Which to use: PHP, Django, Rails or something else?
November 23, 2008 10:53 AM
Subscribe
What programming language or framework should I use for my simple Web database project?
Here's my project: taking a database of local property assessment data and posting it, searchably and sortably, onto a usable public Web site. Ideally with goodies like a mobile-friendly version, links to Google Maps and so forth.
I want to do this, in part, because I want to learn skills that'll be useful in future public-facing Web projects.
I know HTML and can wrangle PHP about as well as I could speak Spanish after two years in high school. I messed around a little with Django back in 2006, but didn't seem to have the basic programming vocabulary that its creators assumed.
I've been running a couple Wordpress blogs off a Dreamhost server for a couple years, so the hosting is lined up.
There's no deadline, but I'm giving myself one week to work on this full-time.
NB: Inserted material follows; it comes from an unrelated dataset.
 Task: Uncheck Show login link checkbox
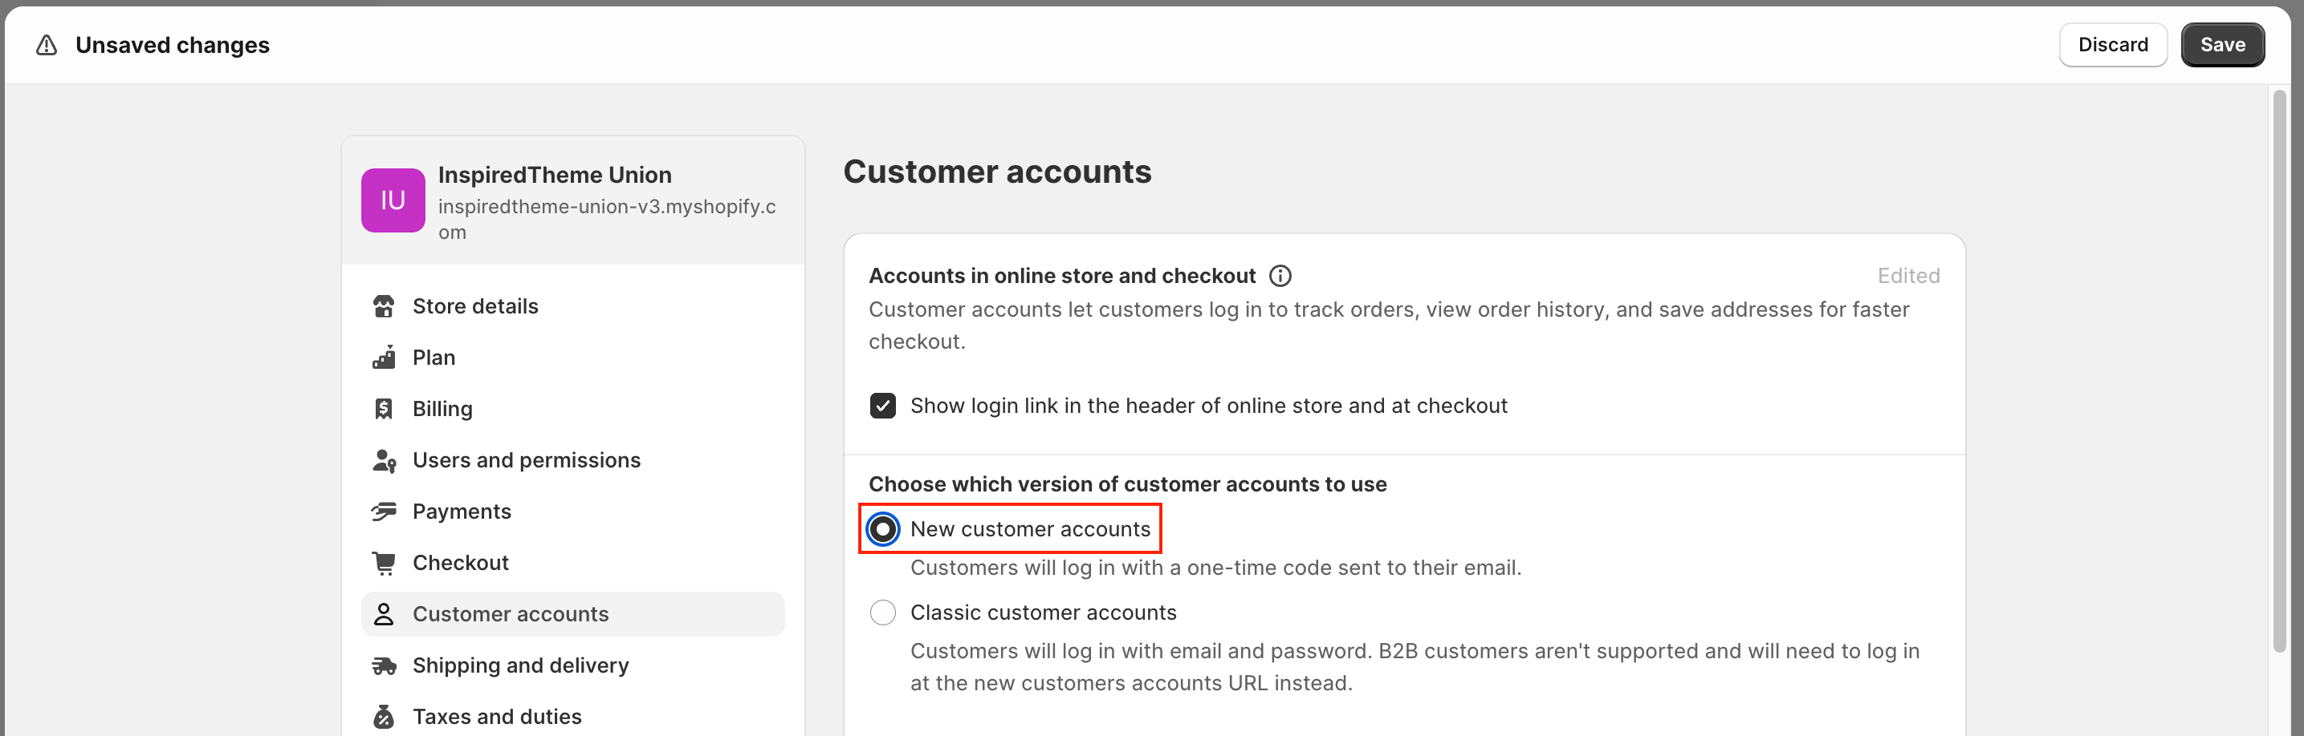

Right now, I'm thinking of either:
- doing it all in PHP/MySQL (the boring and perhaps sloppy option)
- diving into Django again (the dogged option)
- trying to learn Rails, like the friends keep telling me (the A.D.D./ambitious option)
My questions:
- Are Django and Rails way too overpowered for this project?
- At this point, is Django looking like a dead end? Should I be investing my framework-learning energy in the broader Rails community?
- Should I be considering some other option altogether, such as Drupal?
posted by teracloth to computers & internet (11 comments total)
2 users marked this as a favorite
I would actually recommend you avoid ANY framework for this project. A framework doesn't enable a system -- it just makes it easier. But anything you could do with a framework you could also do without.
Develop it in straight PHP .... then when you have some time port it to something else as a learning opportunity.
Ruby/php/python can all do what you want no sweat.